Melissa jumped back off the truck and waved over Carla but had her hold one step back as Melissa moved up to the expeditor.

“Miami, one fish, deadhead return. One passenger, I assume.” Melissa waved her hand at the fisherman who was now handing Richie his pole case for inspection.

Richie opened it and checked inside. “A Daiwa Saltiga 6500H on a Melton pole. Sweet.”

It looked as if the fisherman had just died and gone to heaven. The two of them rambled off into some fishing tackle nerdvana. Not a word to her or anyone else on the team, but he was glad to talk fishing. Her first instinct had been right; she should have pushed him out of the plane over the Everglades and fed him to the alligators or crocs or whichever got to him first.

The expediter woman didn't answer right away. Instead she turned her head to inspect the four of them. The tilt of her head said that she hadn't missed the hangar's security cameras either.

“May I see your plane?”

Melissa nodded.

Carla was looking at her strangely, but Melissa led the woman inside. Without comment, she circled the plane and the two SUVs. At Melissa's signal, Chad and Duane stepped sufficiently out of the shadows to be seen. Like Carla and Kyle, they held onto their rifles so that those were in plain view as well.

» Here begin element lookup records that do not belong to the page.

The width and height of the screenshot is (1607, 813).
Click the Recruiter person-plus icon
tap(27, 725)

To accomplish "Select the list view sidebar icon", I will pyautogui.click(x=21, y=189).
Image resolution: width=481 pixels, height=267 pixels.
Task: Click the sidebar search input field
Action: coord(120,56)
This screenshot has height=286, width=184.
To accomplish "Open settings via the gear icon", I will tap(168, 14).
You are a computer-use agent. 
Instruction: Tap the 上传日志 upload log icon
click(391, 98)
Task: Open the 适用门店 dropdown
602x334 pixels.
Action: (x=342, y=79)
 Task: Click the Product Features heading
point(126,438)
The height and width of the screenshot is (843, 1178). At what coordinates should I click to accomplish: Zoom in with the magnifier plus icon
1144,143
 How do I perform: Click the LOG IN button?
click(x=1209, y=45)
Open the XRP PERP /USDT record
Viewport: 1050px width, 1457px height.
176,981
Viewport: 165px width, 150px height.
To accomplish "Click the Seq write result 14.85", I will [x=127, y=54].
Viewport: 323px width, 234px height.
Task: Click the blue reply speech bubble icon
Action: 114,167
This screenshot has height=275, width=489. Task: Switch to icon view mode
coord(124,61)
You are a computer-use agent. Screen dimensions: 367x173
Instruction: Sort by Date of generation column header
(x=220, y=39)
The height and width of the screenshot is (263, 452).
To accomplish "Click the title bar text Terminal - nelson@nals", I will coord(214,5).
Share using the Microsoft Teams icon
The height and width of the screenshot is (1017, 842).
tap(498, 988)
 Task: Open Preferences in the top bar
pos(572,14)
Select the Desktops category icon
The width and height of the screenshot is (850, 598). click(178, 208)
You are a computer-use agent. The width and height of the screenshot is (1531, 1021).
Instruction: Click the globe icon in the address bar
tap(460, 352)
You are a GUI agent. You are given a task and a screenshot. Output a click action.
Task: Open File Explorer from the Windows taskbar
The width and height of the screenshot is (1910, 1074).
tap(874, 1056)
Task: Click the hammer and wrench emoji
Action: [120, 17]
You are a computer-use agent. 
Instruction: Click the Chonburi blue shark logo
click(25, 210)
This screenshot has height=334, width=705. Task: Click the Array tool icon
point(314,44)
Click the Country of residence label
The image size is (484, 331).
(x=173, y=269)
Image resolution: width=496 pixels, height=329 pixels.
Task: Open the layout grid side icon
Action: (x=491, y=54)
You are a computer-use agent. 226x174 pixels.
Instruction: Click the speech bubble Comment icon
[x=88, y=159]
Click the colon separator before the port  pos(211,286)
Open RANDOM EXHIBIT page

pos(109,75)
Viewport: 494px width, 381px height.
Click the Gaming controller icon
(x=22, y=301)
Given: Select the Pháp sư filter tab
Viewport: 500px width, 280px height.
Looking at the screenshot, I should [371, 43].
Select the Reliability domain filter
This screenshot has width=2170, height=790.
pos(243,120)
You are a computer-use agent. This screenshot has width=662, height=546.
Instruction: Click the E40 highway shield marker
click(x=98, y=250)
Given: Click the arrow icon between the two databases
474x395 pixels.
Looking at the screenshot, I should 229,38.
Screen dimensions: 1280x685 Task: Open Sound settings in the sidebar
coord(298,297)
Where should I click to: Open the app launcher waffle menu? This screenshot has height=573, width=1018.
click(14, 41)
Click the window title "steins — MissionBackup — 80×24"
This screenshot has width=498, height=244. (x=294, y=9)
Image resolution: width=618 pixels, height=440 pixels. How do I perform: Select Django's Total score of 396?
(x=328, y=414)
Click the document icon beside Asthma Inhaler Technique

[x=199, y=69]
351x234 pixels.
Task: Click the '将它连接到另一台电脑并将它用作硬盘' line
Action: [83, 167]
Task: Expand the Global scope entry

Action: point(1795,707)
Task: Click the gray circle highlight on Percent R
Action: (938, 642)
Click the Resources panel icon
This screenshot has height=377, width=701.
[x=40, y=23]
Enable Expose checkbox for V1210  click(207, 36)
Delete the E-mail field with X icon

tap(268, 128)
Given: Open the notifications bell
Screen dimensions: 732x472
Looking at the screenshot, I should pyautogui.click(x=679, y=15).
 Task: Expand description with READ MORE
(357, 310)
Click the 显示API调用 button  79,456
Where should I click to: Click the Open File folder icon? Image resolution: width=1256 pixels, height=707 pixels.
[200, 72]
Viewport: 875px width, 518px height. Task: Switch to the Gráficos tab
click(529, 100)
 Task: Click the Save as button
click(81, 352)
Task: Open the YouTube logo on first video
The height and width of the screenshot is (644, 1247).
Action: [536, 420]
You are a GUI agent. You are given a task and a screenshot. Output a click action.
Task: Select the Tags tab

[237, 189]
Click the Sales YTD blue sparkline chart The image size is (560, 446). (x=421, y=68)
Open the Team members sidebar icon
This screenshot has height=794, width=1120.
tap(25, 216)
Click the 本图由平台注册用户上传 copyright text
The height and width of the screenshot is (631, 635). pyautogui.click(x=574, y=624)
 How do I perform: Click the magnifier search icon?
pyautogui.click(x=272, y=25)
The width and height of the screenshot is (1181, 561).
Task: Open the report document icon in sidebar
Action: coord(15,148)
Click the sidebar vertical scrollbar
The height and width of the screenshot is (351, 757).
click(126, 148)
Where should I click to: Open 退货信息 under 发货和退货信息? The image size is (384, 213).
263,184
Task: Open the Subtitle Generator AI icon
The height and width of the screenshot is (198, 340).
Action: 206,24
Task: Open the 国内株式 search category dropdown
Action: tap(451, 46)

Melissa snagged her own from where she'd propped it against the back of the door as she passed by and slung it over her shoulder.

The woman finished her brief tour and returned to where Melissa stood by the narrow opening between the hangar doors.

“There will be two passengers,” was all the woman said. “I'll come back on the deadhead return with you.”

“Twenty thousand.” Melissa kept her tone casual. But she wanted to dance around, pump her fist in the air, and yell, “Bingo!” No mere expediter would ever waste the time to fly the route back and forth. This was an inspection trip for Moore Aviation. She'd been ready for weeks of waiting for a contact, already had several more steps she'd thought of during last night's “condom” flight. And here she was on the second day.

“Ten thousand,” the woman countered.

“A Lear would cost him thirty-five, minimum. Plus five for stinking up the cabin with his fish.”

“Twelve.”

“Seventeen.”

“Fifteen.”

“U.S. Cash.”

“Half before.”

“Half after.” Melissa closed the deal.

The woman reached into her portfolio again and handed across an envelope.

Melissa handed both the envelope—which she'd just bet already had seventy-five hundred-dollar bills in it—and the contract to Carla as if it was her job to deal with such things.

“Take care of these.”

Carla studied her a moment, then guessed Melissa's intent correctly. She riffled the envelope, then pulled out a lighter and set the one-page contract on fire.

“We depart in ten minutes,” the woman said crisply and stepped back into the sunlight.

“What the hell, Moore?” Chad came up as Duane slipped outside to keep an eye on the truck with Kyle and Richie. The heat of anger still burned in his voice. “A fucking fish?”

Carla spun to look at her. Clearly the light bulb had just gone on for her. “This isn't about the fish.”

“Nope,” Melissa agreed and turned to prep the plane for flight, leaving Chad to grind his teeth all he wanted. It was about the expediter.

* * *

Richie had been worried about U.S. Customs pulling up a report on their plane when they landed in Miami and finding that it was listed as stolen from the Coast Guard. But they didn't, so Vito Corello must have taken care of that somehow.

It ended up being an uneventful five-hour flight to Miami, getting a fish through customs, refueling, and five hours back.

Mr. Fish—no names were ever offered and none were ever given—checked his fish about every three minutes for the whole flight up and gave a jovial farewell in Miami.

The expediter remained absorbed in the paperwork in her portfolio or on her equally slim tablet computer for the long hours—or at least she appeared to be. Richie suspected that she didn't miss a single thing in the whole flight—not a course correction or an altitude adjustment.